The benefit of the draft, ideally carried out through a lottery, is that we would expose a broad spectrum of society to military service. Some would respond that, no, a free society should not impose such an obligation. However, so long as there is strife around the world that requires U.S. military presence, we are better off having that presence comprised of the broadest possible cross section of our society.
I would also note that for many (most?), the experience in the military is not a career in itself, but a stepping stone to a better life grounded in a career path seeded by the military experience.
For the record, I am a combat wounded military pilot of the Vietnam era, who went on to a highly successful corporate career via a then attractive G.I. Bill.
The GI Bill now that McCain opposes. Nice going. What if you had not had the chance?
I said "then attractive". Obviously the current G.I. Bill needs vast revamping and it is deplorable that politicians either don't want to fund it or want to structure it as a retention tool. Investment in an effective G.I. Bill has an incredibly high return for society.
This is what angers me to no end about the GOP. They pander to the poor by using social issues, and then when they fall for it due to lack of knowledge, they eliminate any options these same voters would have to obtain a greater future. The army recruiters were violating every code of ethic on the books going to poor oppressed states like Michigan, West Virginia, Kentucky, and Mississippi, the very places that have been GOP strongholds. After the GOP lures them into service by holding the banner of military service as the bastion of patriotism, those same young men and women return maimed, traumatized, or, even worse, in a pine box, and people like McCain thank them by denying them the same benefits given to veterans during WWII. McCain had his prestigious lineage and his rich wife to bail him out of Vietnam, but other veterans who endured the same fate as McCain are homeless, never being able to pull themselves up because their was no one there to give them a hand up.
McCain really disgusts me.
McCain's rich wife bailed him out of Viet Nam? I'm no John McCain fan, but WTF?
When he came back, his only job, non military was a PR person for his wifes father. It was her families political connections and money that helped get him into politics.

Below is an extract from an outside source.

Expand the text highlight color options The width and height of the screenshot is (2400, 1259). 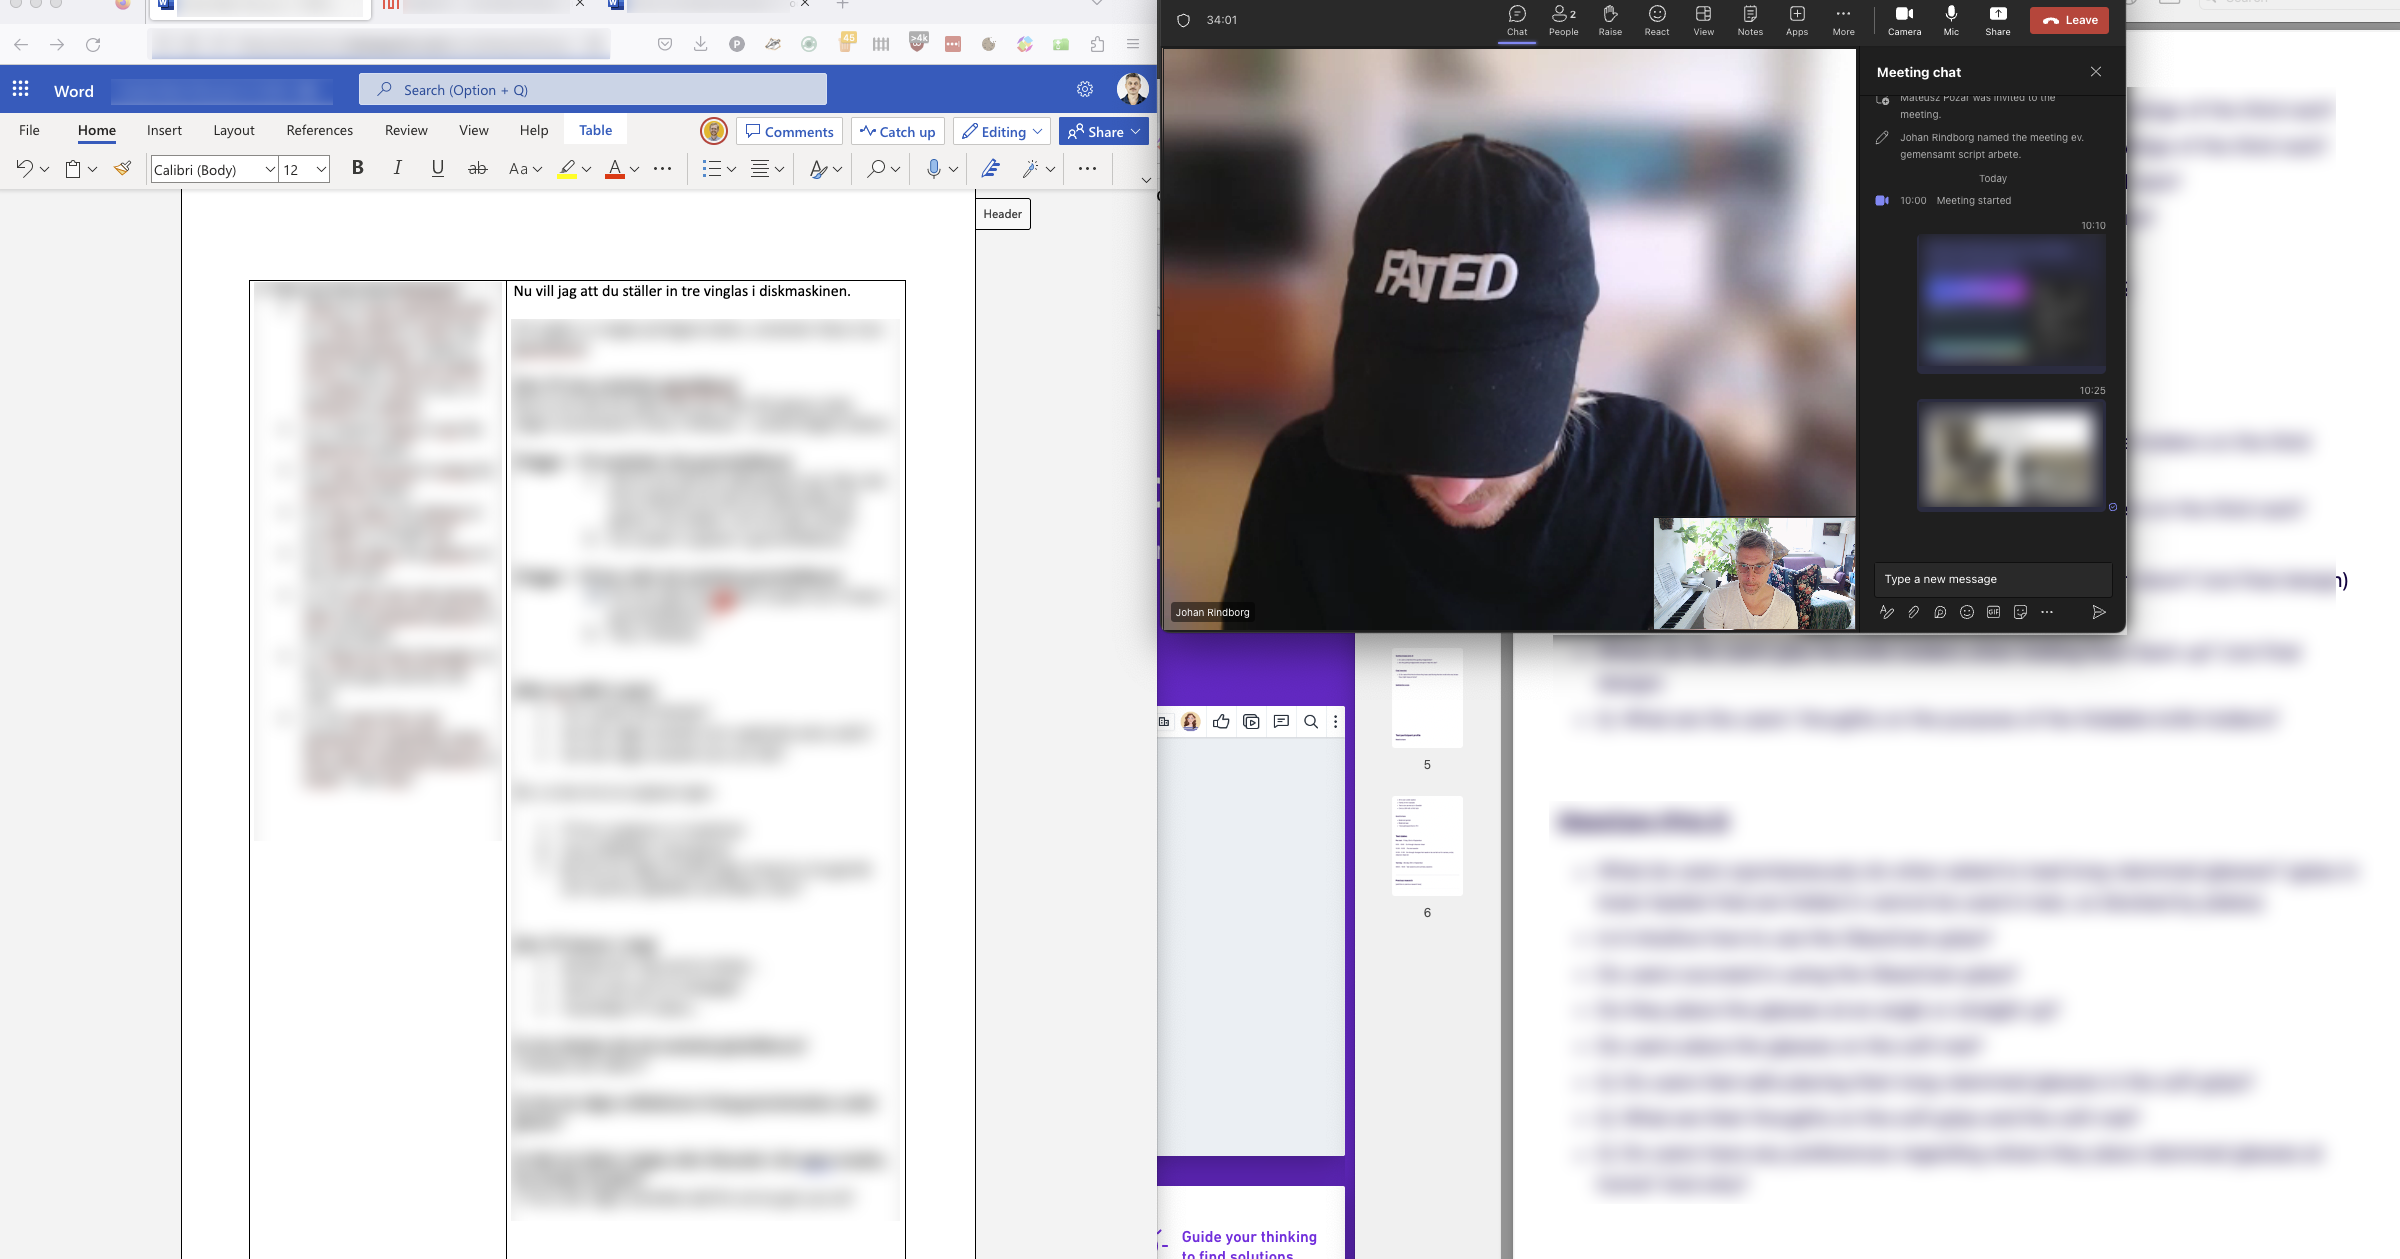(x=585, y=169)
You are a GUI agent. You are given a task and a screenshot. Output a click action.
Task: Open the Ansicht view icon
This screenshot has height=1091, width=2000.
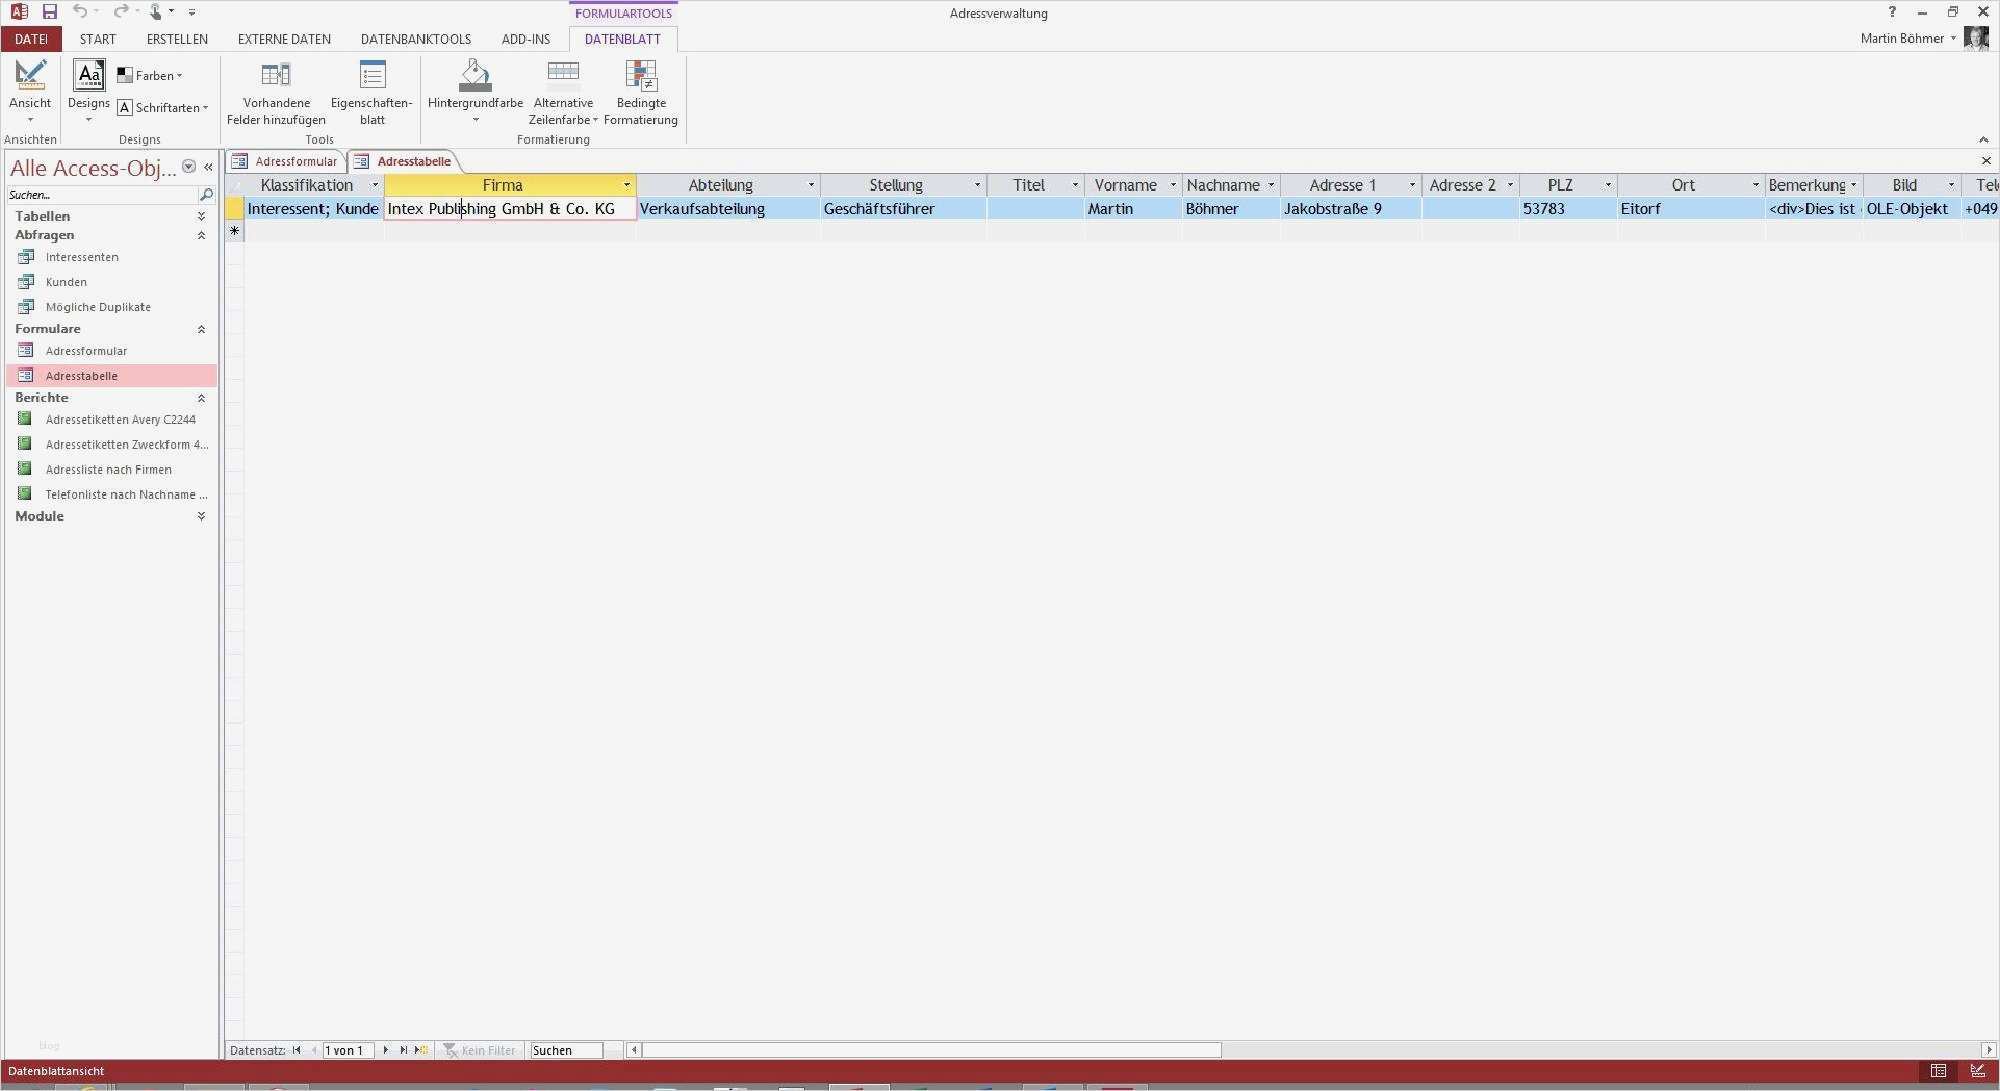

His succeses are not entirely his own at any point in his life.. maybe thats true for most of us... but in his case and BUSH's it stands out quite notably... from getting into college, staying in college, paying for college and getting to be pilots, while both being at the bottom of their classes in both HS, college and as pilots, and both having a good time partying and drinking instead of applying themselves given the headstart they had over so many.
Regards
Bertha, McCain was not married to Cindy during or after the Vietnam War. You are the same kind of pond scum that is saying that Obama is Muslim. Get you facts straight.